--- Start of Raw records ---

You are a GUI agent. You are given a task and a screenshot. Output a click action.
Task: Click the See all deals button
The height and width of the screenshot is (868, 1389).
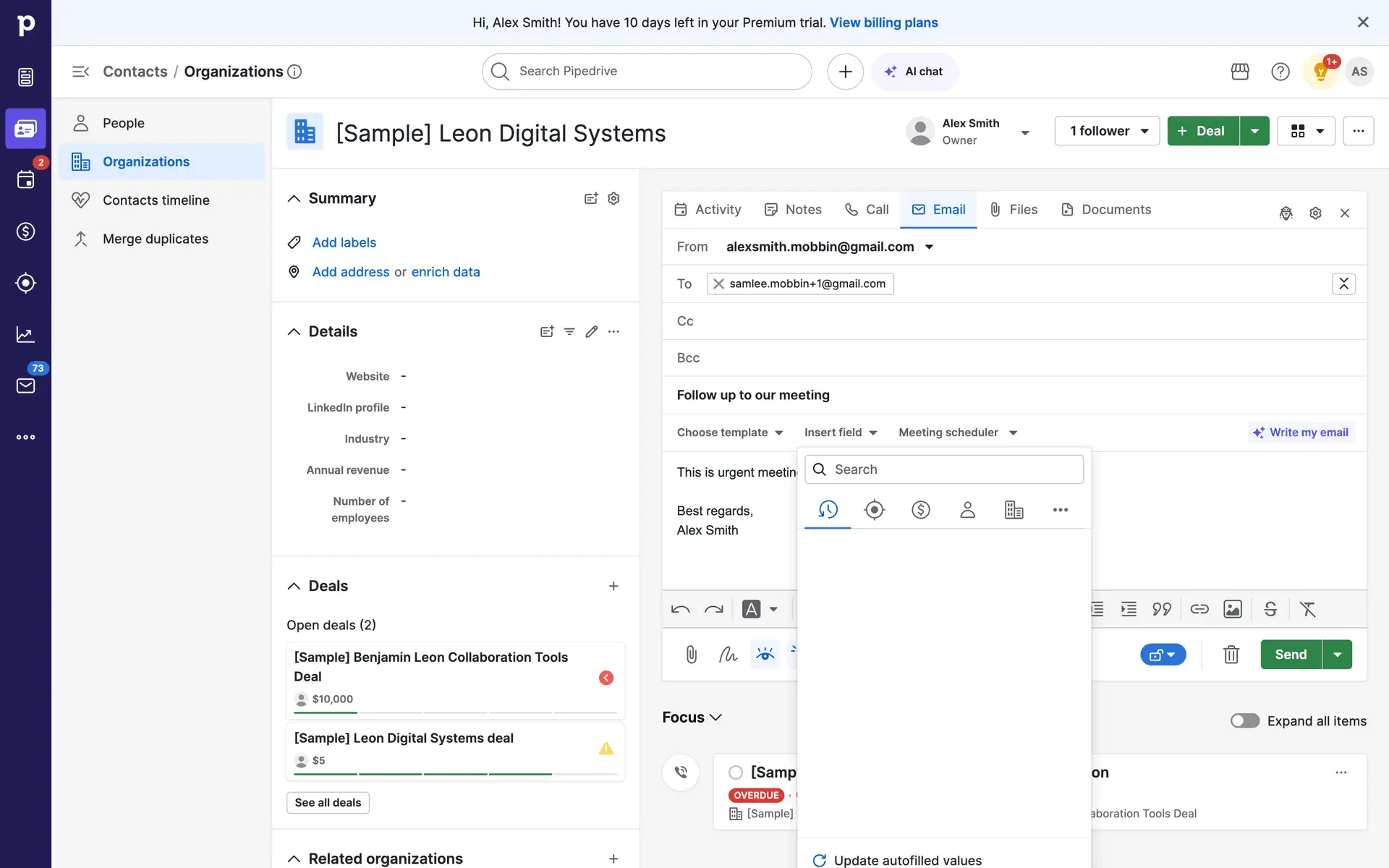tap(328, 802)
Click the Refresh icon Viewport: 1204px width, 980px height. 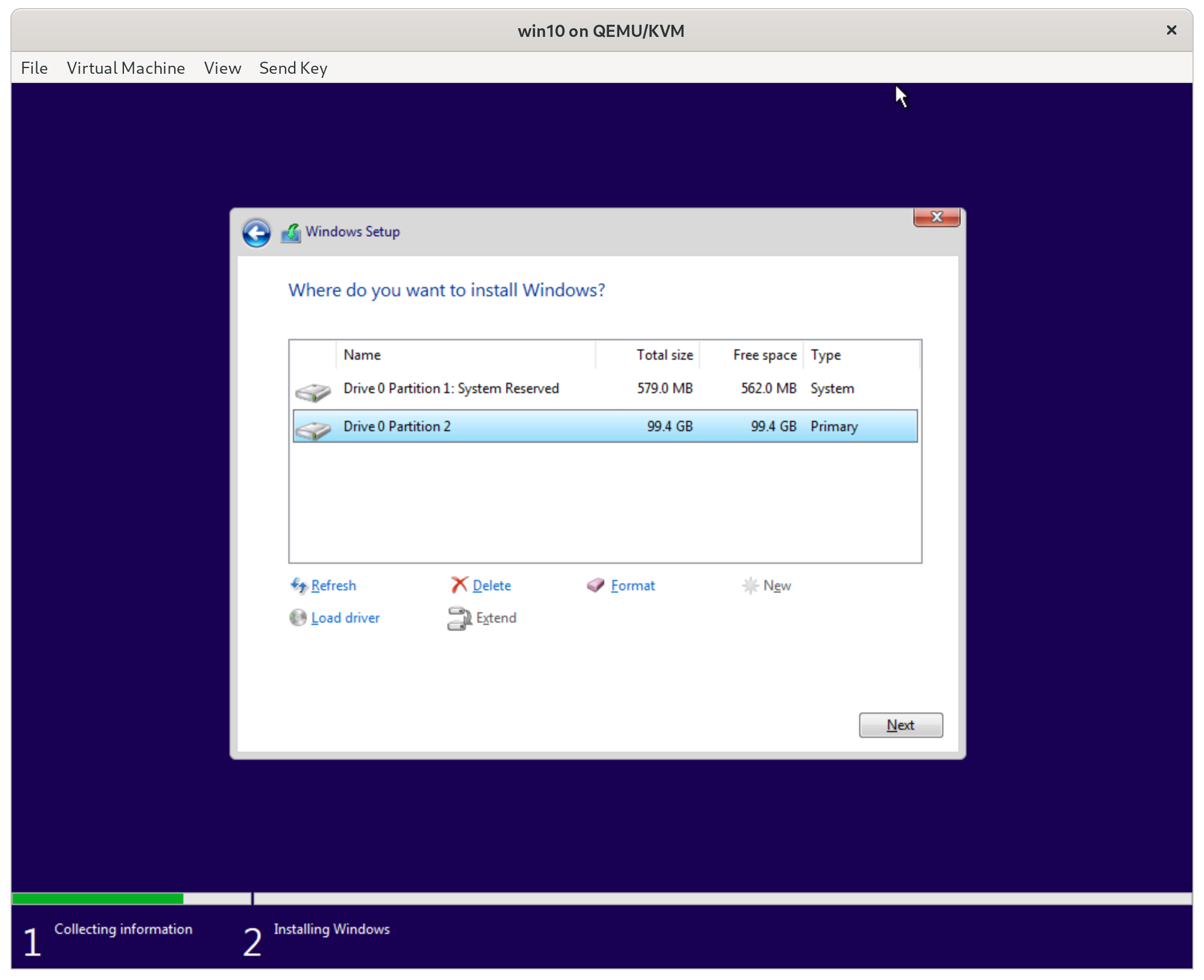tap(299, 586)
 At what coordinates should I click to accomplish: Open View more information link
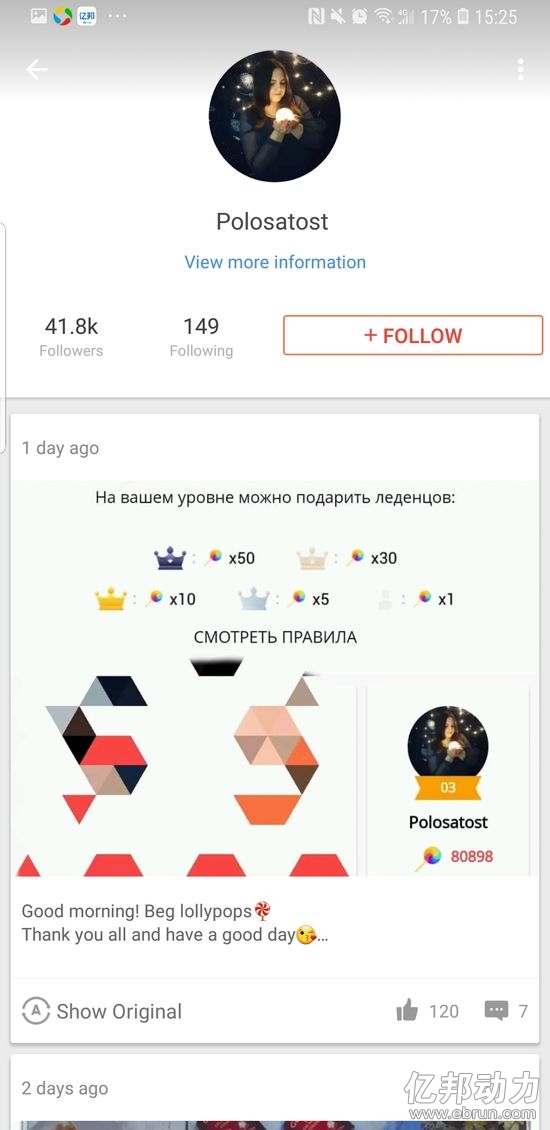coord(275,262)
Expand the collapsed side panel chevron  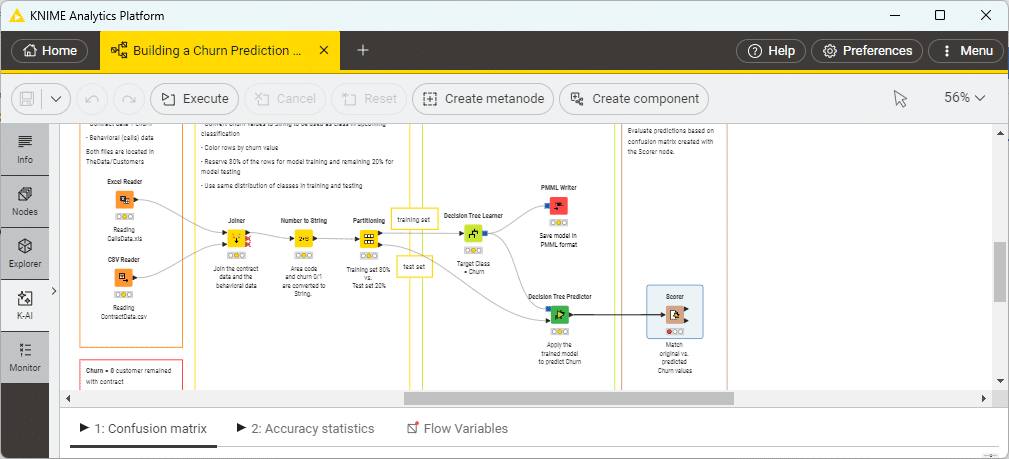pos(53,291)
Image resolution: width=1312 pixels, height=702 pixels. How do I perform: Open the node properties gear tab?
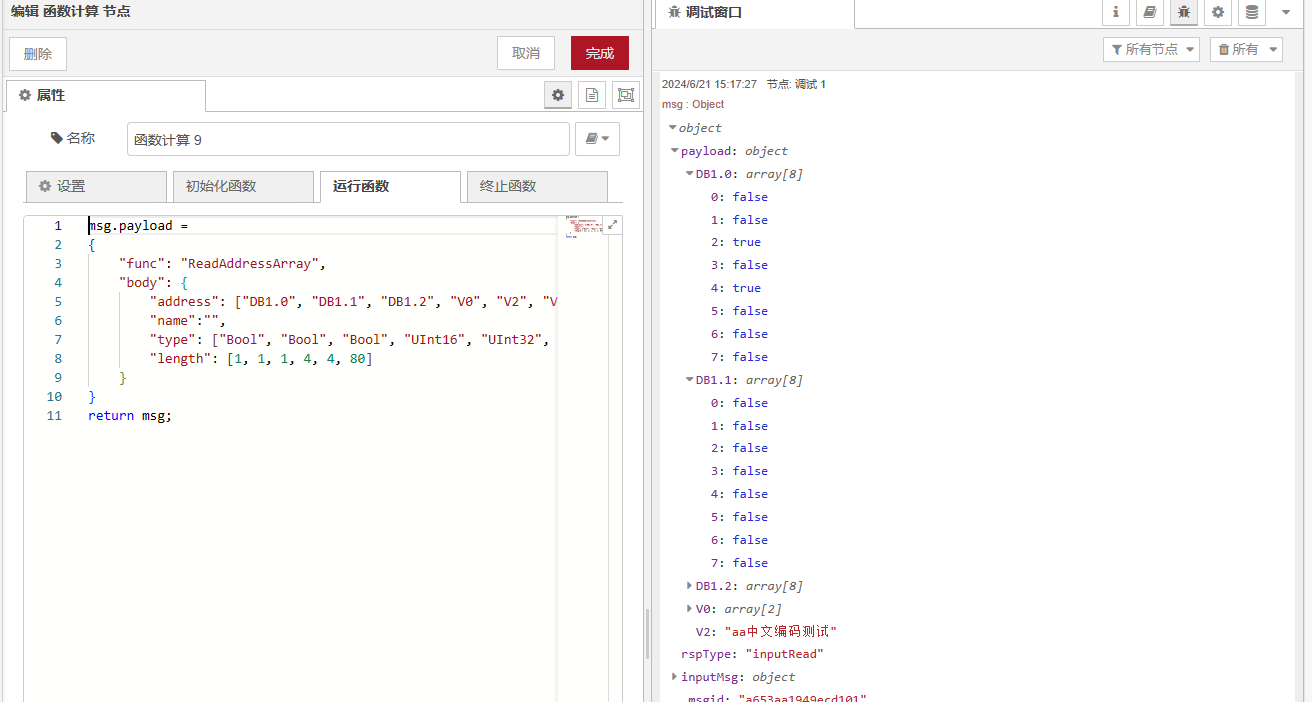(558, 95)
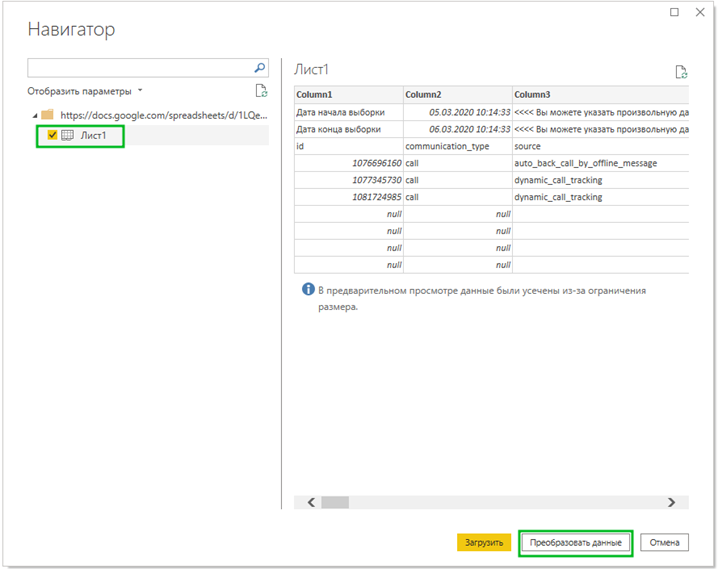The image size is (719, 570).
Task: Toggle the Лист1 checkbox
Action: coord(52,135)
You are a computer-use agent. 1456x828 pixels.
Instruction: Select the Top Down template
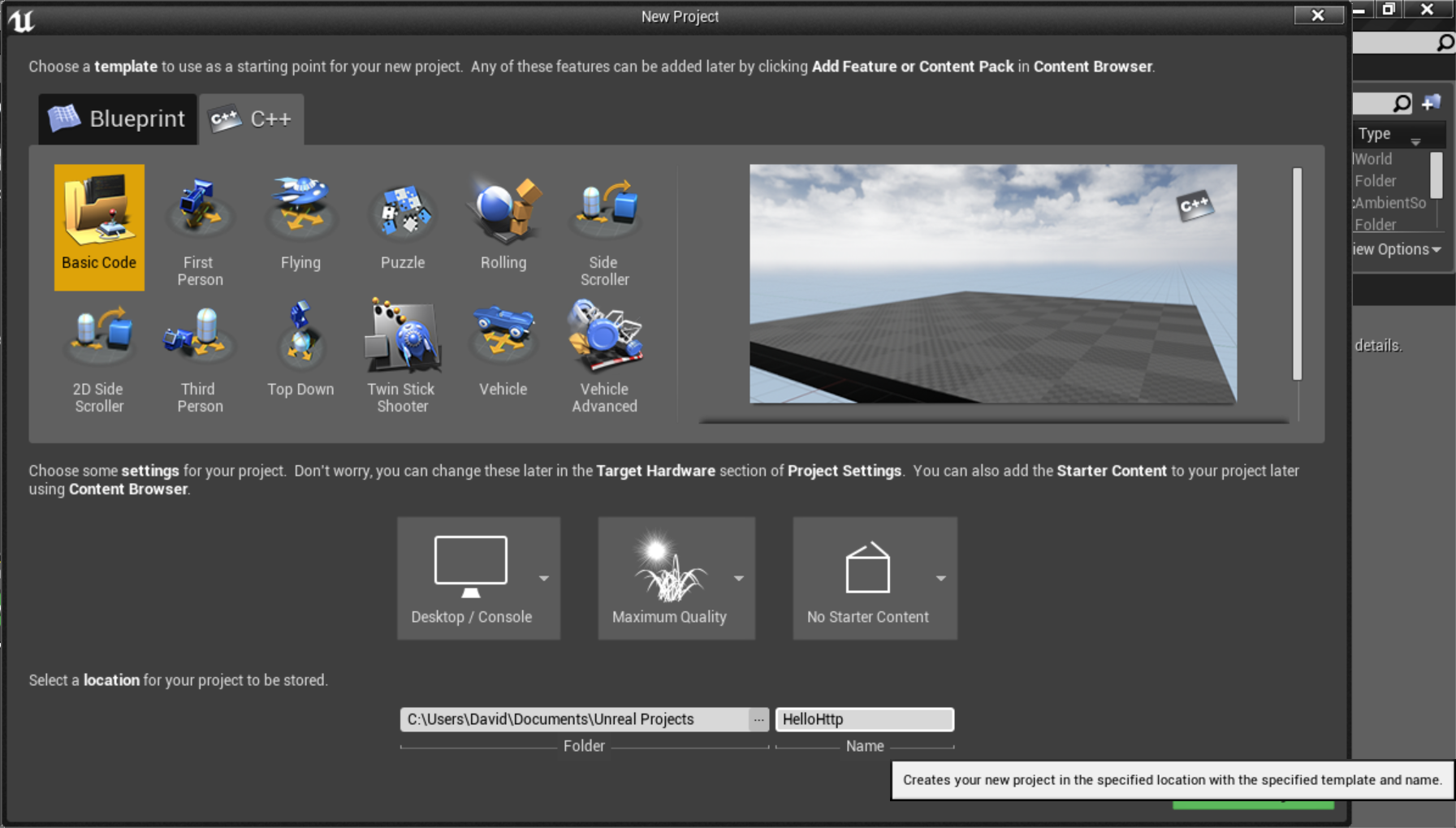tap(300, 351)
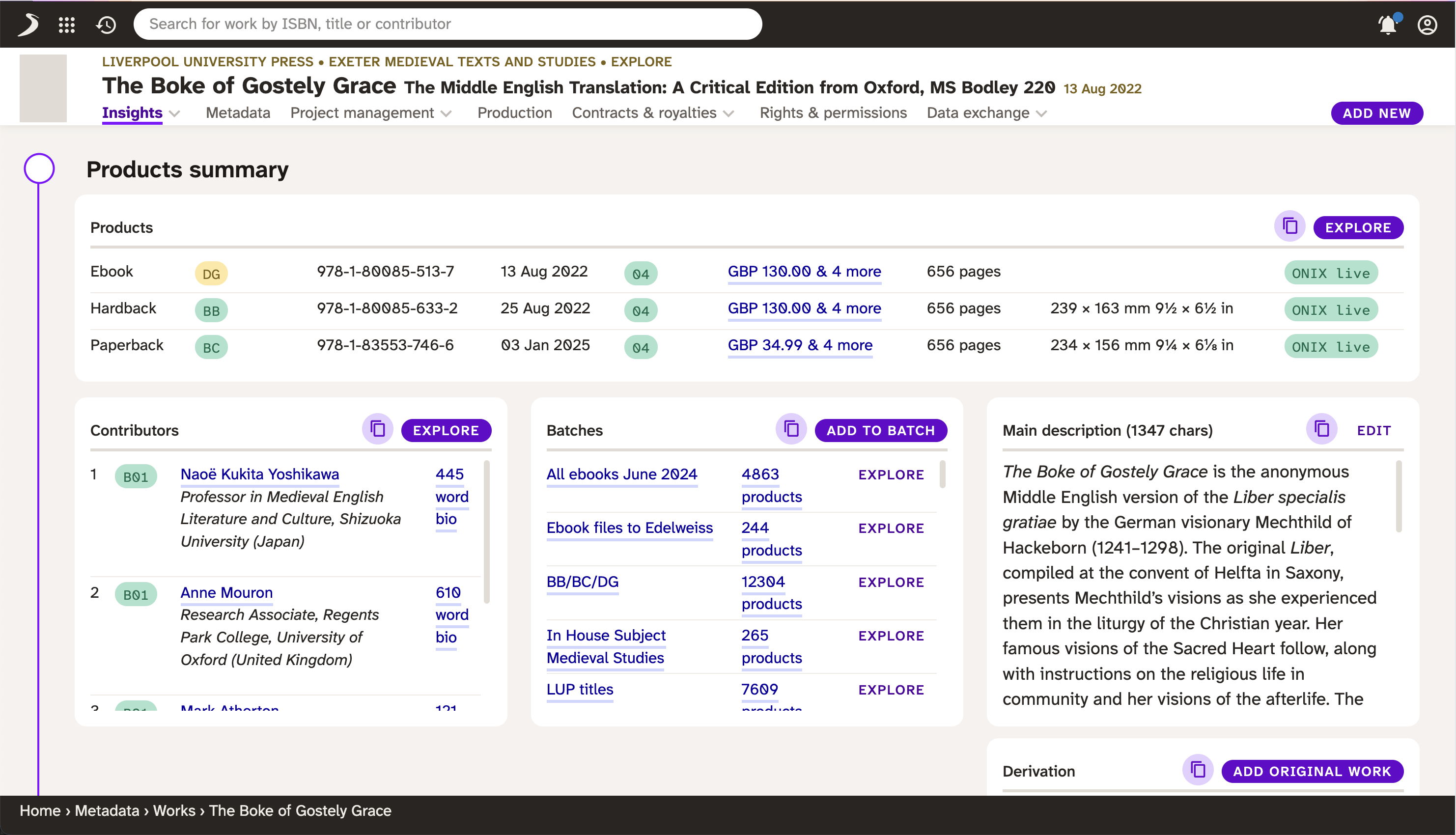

--- End of Raw records ---

Copy the records above word for word, from the line with "Image resolution: width=1312" through the end, and leave the pictures out.

Image resolution: width=1312 pixels, height=702 pixels. How do I perform: Open the node properties gear tab?
(558, 95)
The image size is (719, 570).
Task: Toggle the Лист1 checkbox
Action: coord(52,135)
You are a computer-use agent. 1456x828 pixels.
Instruction: Select the Top Down template
tap(300, 351)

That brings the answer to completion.